An interview with Italy-based software architect and artist Roberto Becchini on his stories of using AI and how he feels about how AI is using people's data and content (audio; 25:36)

Introduction - Roberto Becchini interview

This post is part of our 6P interview series on “AI, Software, and Wetware”. Our guests share their experiences with using AI, and how they feel about AI using their data and content.

This interview is available in text and as an audio recording (embedded here in the post)

Note: In this article series, “AI” means artificial intelligence and spans classical statistical methods, data analytics, machine learning, generative AI, and other non-generative AI. See this Glossary and “AI Fundamentals #01: What is Artificial Intelligence? for reference.


Photo of Roberto Becchini, provided by Roberto and used with his permission

Interview - Roberto Becchini

I’m delighted to welcome Roberto Becchini as our next guest for “AI, Software, & Wetware”. Roberto, thank you so much for joining me today! Please tell us about yourself, who you are, and what you do.

Thank you, Karen. I'm Roberto Becchini. I'm a father, technologist, artist, and curious mind. I live in Italy and work for a global technology company as a system architect and technologist. I've been in technologies fields since forever. The first machine I touched was a DEC PDP-11 with Winchester drive containing a whopping 20 million bytes of storage, quite large for the time.

Yet my interests span many other fields. Visual art and foreign languages predominate in this period. I'm also a non-professional artist and founded, with a group of other people, a small nonprofit local artist association where I live, to promote culture and artistic expression. This is who I am.

Study for Alcione - chalk and pastel pencils on paper. Roberto Becchini © 2023

Great. Thank you for sharing that background. And for those who are reading the article, you'll see an image of a gorgeous drawing by Roberto. You're very talented. 😊

Thank you.

Tell us about your experience with AI, machine learning, and analytics. Have you used it professionally or personally or studied the technology?

My interest in Artificial Intelligence started many years ago, when the field was not really as important as it is today. 

I studied cybernetics, natural and artificial neural networks in the ‘90s at the university. Since then, I kept following the progress and keeping interest in a few specific areas related to AI: 

  • Pattern recognition and content generation algorithms, 

  • The impact of technology on visual arts, especially painting, drawing, and photography and on society, and

  • The enablement of these technologies in the edge and far edge devices: this is more related to my profession, but still in my area of focus for this field.

I still consider myself a practitioner in the field of AI, machine learning, and all the disciplines that revolve around the application of artificial neural networks and cybernetics. The field is immense and always evolving, providing a lot of stimuli for the curious mind. 

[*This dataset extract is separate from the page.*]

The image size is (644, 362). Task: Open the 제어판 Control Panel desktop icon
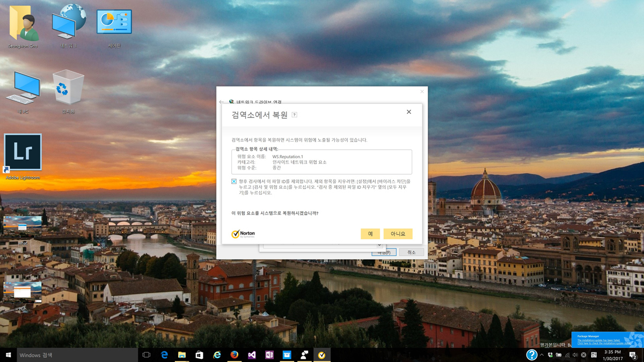(x=114, y=24)
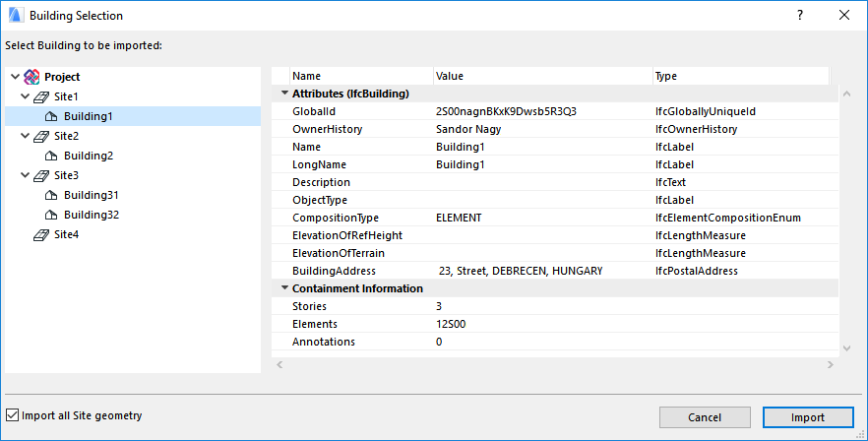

Alas, I’m a complete beginner into the analytics fields, statistical and the data management and processing. While AI is not yet part of a major activity in personal and professional life, I still keep myself up-to-date with trainings and readings, since the trends are quite clear nowadays. And as a technologist, I need and want to know as much as possible about this field. So yeah, I keep myself relatively involved.

That’s great context, Roberto - thank you for sharing it!

Can you share a specific story on how you have used AI or machine learning? And what are your thoughts on how well the AI features of those tools worked for you, or didn’t? What went well and what didn’t go so well?

Mostly interesting stories are hidden behind corporation walls, as one may guess. But on the personal side, my goals are: 

  • to understand what tools are being developed for both individuals and businesses, 

  • what tools revolve around technical countermeasures to counteract Intellectual Property and copyright infringements, especially in the field of photography, and

  • what technologies and architectures support the use of AI in edge devices and in non-connected or loosely connected scenarios.

So this is very interesting. It's quite fascinating because it's not related to specific algorithmic or mathematical subjects. It's more like integrating the technology into a certain type of devices. That's quite interesting.

As a simple user (thus not developing the core of AI technologies or their algorithms), I am experimenting (as many of the people) with:

  • A few generative tools, such as OpenAI’s ChatGPT, the AI integrated into Zoom chat application, Microsoft Copilot, Leo AI (which is an AI integrated into the web browser Brave) which is quite interesting - it’s not that powerful, but it’s good enough; and Midjourney and Perplexity AI. Many others I still need to try and explore. These are what I played with so far.

  • And then on the other side, Nightshade and Glaze are image poisoning tools from University of Chicago that are meant to avoid as much as possible that your images are used or to be useful for AI training where you did not accept that use.  So these are also 2 tools that I’m playing with. More and more interesting and impacting in my opinion than the generative, at least in my universe.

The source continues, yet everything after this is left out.